The world should no longer close their eyes. The survival and freedom of Palestinian journalists to report urgent global action on demand.
Foreign journalists cannot continue to remain silent on the refusal of Israel to allow them to report freely from Gaza. Integration with IOF and only show yourself what the media is to see must be rejected publicly.
Without access to international media, Gaza will continue to be a closed war theater, a place where crimes can continue invisible. In Gaza, the absence of cameras will be as deadly as the exported bombs of the United States.
It is now time for journalists, publishers and press organizations to demand access – not only as professional law but also as a moral imperative. Until this access has been granted, newspapers and networks of wired news should regularly recall readers and viewers that their journalists are refused entry by Israel.
It is not just solidarity with Palestinian journalists.

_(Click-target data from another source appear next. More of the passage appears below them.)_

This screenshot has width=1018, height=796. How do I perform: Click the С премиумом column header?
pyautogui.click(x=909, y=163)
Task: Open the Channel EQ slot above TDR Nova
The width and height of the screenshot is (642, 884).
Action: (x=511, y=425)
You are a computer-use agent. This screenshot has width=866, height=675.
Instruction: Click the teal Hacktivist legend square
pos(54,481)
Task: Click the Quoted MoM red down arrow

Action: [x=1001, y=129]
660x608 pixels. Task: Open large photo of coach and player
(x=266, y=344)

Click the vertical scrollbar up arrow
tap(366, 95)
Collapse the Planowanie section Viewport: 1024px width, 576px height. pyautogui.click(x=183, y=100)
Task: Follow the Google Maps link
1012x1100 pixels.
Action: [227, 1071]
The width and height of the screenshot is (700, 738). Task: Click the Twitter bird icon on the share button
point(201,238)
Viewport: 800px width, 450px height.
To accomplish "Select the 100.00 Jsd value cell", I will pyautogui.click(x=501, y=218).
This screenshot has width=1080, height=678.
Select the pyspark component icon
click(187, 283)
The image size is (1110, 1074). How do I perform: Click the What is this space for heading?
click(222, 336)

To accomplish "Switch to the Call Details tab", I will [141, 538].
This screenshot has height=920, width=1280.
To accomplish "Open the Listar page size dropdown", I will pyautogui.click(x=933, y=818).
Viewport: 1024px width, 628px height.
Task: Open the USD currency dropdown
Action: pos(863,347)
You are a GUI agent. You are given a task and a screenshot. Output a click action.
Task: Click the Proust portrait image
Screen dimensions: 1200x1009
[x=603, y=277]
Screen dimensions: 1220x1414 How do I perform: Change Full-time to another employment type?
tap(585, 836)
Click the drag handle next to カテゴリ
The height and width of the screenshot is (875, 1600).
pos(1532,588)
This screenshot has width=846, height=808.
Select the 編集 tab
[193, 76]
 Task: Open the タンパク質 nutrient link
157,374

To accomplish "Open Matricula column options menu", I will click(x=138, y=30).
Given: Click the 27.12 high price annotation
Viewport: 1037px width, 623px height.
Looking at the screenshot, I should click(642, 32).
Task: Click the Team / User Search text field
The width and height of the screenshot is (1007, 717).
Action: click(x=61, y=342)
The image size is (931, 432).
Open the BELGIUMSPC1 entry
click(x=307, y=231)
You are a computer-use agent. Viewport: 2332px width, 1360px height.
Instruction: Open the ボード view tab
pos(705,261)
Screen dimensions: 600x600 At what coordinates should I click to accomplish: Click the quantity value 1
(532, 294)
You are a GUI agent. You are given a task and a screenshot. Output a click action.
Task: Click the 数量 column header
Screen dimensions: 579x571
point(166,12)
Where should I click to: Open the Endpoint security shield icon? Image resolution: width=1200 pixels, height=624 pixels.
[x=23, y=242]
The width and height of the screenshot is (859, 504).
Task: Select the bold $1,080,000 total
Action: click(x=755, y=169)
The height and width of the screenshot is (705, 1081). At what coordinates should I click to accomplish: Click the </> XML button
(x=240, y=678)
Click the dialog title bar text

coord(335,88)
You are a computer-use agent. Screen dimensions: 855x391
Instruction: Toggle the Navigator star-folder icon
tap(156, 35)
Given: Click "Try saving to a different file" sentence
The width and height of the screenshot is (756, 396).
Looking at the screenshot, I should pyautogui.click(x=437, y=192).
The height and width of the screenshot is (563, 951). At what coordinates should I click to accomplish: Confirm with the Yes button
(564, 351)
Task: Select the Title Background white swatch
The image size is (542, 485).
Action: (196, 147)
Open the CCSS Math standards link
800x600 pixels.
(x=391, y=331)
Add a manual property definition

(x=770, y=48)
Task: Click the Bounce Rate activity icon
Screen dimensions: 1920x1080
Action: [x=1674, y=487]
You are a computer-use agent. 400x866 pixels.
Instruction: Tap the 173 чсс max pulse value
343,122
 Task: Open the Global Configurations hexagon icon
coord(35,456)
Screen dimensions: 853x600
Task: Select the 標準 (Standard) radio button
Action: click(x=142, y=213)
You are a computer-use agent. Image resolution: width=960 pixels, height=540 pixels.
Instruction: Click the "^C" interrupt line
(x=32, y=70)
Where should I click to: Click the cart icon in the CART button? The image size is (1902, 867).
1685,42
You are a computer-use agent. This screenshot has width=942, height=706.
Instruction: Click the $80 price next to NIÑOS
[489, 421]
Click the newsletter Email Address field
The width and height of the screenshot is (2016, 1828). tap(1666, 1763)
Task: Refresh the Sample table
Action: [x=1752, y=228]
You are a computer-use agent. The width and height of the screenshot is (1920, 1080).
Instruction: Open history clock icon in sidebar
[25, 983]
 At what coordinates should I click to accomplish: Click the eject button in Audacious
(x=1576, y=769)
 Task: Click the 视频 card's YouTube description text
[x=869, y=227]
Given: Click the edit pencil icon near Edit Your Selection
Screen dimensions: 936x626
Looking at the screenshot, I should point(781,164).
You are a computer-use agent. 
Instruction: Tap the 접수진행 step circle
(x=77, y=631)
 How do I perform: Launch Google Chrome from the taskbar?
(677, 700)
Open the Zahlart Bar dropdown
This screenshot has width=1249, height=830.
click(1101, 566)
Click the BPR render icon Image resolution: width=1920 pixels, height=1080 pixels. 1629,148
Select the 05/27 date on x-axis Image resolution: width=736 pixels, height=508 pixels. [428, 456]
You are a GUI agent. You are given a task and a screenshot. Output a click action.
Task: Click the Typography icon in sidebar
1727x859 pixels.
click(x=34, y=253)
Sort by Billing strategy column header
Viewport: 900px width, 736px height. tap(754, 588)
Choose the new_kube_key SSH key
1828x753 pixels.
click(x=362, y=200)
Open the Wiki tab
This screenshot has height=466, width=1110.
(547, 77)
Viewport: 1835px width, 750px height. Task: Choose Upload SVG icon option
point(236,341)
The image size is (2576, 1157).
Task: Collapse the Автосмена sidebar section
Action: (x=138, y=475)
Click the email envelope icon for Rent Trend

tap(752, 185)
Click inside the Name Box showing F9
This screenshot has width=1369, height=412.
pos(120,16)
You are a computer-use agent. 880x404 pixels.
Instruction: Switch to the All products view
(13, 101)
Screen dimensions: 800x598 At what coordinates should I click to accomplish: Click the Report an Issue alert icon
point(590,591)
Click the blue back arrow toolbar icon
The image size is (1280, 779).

It is a question of defending the very essence of journalism: the right to testify, to document the stories according to which those who have power prefer to hide.
It is crucial to take a position now because we see a global trend in the retirement of press freedom, accelerated by the silence of Gaza. The number of countries that truly maintain free and dynamic information media regularly decreases. Simultaneously, the technological promise of social media as a force for democratic change – once seen in the Arab spring – has almost disappeared.
Now is the time to enter Gaza. International media must act – not later, not when the murder stops, not when authorization is granted by Israel – but now. What is required is a global demand for access, responsibility and protection of those who dare to speak.
It’s time. We must not miss it.
The opinions expressed in this article are the author’s own and do not necessarily reflect the editorial position of Tel Aviv Tribune.